Le monde comme sacrifice

Publié le 12 novembre 2019 par Anargala
Un cycle


Dans le troisième chapitre de la Bhagavad Gîtâ (10-17), Krishna décrit la vie comme sacrifice.

Le sacrifice (yajna) est don. Mais il n'est pas à sens unique. Il est échange, échange entre les hommes et les dieux, principalement à travers le feu. 
Le sacrifice est notre "vache qui exauce les souhaits". Il est la source de notre prospérité. Il est échange, commerce (vyavahâra, terme très riche, qui rappelle que l'existence, en général, est échange).

Or, nous pouvions relier ce qui est dit là à ce qui est dit ailleurs dans le légendaire indien (Purânas, Mahâbhârata, etc.) : le sacrifice mène à la prospérité (shreyas), mais la prospérité mène à l'abondance, à la croissance. Et la croissance des hommes mène au dépérissement de la Terre. Le sacrifice, au sens négatif, implique la destruction de la Terre, de la Déesse-Terre (bhû-devî). Et voilà pourquoi Dieu, le mystère omniprésent (vishnu), doit s'incarner à chaque période de prospérité. Ainsi, quand les démons prospèrent, la Terre sombre dans les eaux et Vishnou doit la ramener, prenant pour cela la forme du sanglier. La croissance des hommes ou des démons est la maladie de la Terre. Le succès mène à l'échec. Telle est la nature des choses. L'ordre lui-même conduit au chaos. Justice et injustice sont parentes.

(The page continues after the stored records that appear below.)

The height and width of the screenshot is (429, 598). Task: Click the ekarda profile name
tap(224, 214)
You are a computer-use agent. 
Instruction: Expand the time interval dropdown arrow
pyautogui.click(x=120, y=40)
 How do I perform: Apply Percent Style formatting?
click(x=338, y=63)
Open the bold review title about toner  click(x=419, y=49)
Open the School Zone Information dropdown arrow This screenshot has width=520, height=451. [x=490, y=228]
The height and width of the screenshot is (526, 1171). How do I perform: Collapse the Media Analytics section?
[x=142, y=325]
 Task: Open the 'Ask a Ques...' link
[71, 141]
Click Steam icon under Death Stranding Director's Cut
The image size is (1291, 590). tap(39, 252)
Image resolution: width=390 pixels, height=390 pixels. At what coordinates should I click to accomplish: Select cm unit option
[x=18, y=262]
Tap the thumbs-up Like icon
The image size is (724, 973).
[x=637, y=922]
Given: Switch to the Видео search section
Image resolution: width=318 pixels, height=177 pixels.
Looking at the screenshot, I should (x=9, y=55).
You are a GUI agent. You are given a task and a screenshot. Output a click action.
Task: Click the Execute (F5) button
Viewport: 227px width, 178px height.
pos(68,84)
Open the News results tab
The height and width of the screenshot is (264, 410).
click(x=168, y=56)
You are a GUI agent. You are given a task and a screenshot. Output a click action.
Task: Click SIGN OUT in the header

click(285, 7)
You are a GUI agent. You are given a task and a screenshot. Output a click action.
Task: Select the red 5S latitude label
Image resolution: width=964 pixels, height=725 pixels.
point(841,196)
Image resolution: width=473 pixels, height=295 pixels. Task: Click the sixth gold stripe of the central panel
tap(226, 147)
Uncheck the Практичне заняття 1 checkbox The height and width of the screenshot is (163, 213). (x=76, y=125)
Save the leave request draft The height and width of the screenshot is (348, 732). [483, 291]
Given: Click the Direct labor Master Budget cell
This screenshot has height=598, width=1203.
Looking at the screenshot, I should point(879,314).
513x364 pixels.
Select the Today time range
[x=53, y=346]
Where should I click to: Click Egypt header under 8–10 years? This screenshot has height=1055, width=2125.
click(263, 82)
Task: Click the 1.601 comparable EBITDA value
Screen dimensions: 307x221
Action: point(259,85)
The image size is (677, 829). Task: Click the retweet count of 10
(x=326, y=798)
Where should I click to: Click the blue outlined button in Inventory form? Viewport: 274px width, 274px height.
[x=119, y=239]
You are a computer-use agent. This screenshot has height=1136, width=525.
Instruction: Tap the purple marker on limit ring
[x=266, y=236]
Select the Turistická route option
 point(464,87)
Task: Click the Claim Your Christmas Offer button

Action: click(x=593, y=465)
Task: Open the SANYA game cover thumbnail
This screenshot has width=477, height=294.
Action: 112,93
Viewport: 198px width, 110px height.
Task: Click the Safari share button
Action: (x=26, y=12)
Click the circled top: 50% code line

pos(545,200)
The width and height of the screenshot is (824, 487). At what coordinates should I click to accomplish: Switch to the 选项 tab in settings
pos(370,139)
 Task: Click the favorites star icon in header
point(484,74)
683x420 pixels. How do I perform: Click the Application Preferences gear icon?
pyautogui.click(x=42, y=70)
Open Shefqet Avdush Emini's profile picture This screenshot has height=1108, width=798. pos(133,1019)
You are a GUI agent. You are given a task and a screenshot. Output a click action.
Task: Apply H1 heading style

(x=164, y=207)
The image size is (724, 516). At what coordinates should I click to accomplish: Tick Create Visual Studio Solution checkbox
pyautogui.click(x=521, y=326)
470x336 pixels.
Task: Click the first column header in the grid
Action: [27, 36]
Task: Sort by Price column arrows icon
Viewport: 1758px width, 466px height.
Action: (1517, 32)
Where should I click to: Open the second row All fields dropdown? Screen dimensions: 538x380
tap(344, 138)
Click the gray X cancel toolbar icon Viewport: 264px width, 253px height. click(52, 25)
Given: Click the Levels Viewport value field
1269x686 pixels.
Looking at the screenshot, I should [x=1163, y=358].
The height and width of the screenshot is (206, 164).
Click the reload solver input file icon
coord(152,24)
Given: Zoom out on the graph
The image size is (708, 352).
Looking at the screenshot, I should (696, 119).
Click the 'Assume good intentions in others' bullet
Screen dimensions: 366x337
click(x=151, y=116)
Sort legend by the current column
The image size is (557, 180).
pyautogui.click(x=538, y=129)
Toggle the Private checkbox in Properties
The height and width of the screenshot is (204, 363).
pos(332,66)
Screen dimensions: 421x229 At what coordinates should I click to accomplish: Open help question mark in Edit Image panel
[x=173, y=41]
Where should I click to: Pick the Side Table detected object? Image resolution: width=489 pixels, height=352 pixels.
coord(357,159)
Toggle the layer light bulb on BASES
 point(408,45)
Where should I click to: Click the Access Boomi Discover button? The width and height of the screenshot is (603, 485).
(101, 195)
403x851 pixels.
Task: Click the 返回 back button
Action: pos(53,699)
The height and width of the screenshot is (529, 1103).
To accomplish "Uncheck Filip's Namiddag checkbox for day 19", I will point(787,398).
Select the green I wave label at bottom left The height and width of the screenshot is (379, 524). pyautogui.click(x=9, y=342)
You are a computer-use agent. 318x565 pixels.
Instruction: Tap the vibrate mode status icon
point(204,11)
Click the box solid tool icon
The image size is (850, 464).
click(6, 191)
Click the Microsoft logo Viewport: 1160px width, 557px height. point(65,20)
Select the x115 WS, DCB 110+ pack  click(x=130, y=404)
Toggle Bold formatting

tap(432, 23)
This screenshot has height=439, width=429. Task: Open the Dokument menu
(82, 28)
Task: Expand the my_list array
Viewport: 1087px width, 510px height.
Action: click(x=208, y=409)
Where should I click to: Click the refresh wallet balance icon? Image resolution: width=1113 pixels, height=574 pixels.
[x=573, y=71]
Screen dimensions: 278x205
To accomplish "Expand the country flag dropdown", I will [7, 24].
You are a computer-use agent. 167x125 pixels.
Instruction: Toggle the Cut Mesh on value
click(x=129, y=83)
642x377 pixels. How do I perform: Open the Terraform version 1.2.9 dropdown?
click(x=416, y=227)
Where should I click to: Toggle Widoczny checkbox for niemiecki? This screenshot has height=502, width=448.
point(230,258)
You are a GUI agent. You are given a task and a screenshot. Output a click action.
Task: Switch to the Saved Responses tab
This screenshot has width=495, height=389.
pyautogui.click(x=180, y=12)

La vie est un sacrifice entre les hommes et les dieux. Et la Terre en est la victime. 

A un endroit du Mahâbhârata, Krishna affirme que la guerre fratricide du Mahâbhârata, qui va voir presque toute l'humanité s'entre'exterminer, est un sacrifice nécessaire pour sauver la Terre. 

D'un point de vue ésotérique, Krishna est Kâlî, la conscience en tant que Temps, c'est-à-dire comme Mort. "Avec le temps va, tout s'en va"... La conscience est la Mort, qui devient le moyen de vaincre la Mort quand on l'épouse. Accepter ce grand sacrifice est la clé de la libération. Tout est englouti dans le vide infini, instant après instant. Accepter l'évanescence est permanence. Reconnaître la liberté de la conscience (c'est-à-dire l'impermanence) est la parfaite sécurité. Le plein vient du plein, et laisse le plein en plénitude.

La lecture ésotérique (à distinguer de la lecture védântique) du légendaire rapporte tout à l'expérience de l'ici-et-maintenant : les dieux sont les facultés des sens et de l'esprit. Le feu est le désir. En comblant nos sens, les dieux nous donnent prospérité et bonheur (yoga-kshema). Mais ce "sacrifice" du plaisir épuise le corps, qui doit finalement être offert à la conscience comme vide absolu, afin de pouvoir ensuite renaître à neuf, après une nuit de sommeil, au terme d'un cycle de mort ou une destruction cosmique. 

Ainsi le sens profond de la Gîtâ (et donc de l'histoire des hommes) serait de prospérer par le "sacrifice" (c'est-à-dire par la croissance économique, etc.) avant de finir dans un Ragnarök radical. Sur le plan microcosmique, c'est l'état de veille, avec son sacrifice sous forme de perceptions, de pensées, de jouissances, qui s'achève dans la "mort" de l'endormissement, total et incontournable renoncement.

Ainsi la vie est commerce. Le commerce mène à l'assouvissement. L'assouvissement mène à l'usage, qui use, et qui lui-même exige la mort. Laquelle est la précondition de la renaissance. Pas de printemps sans hivers. La conscience (l'expérience, ici et maintenant) est profusion, car elle est vide, plus vide que le vide cosmique : un tout qui n'est rien, qui peut tout devenir parce qu'il n'est rien. C'est aussi la condition humaine et la dignité de l'homme, l'essence même de la culture. Par où l'on apercevra, peut-être, l'inépuisable richesse de la grande histoire du Mahâbhârata.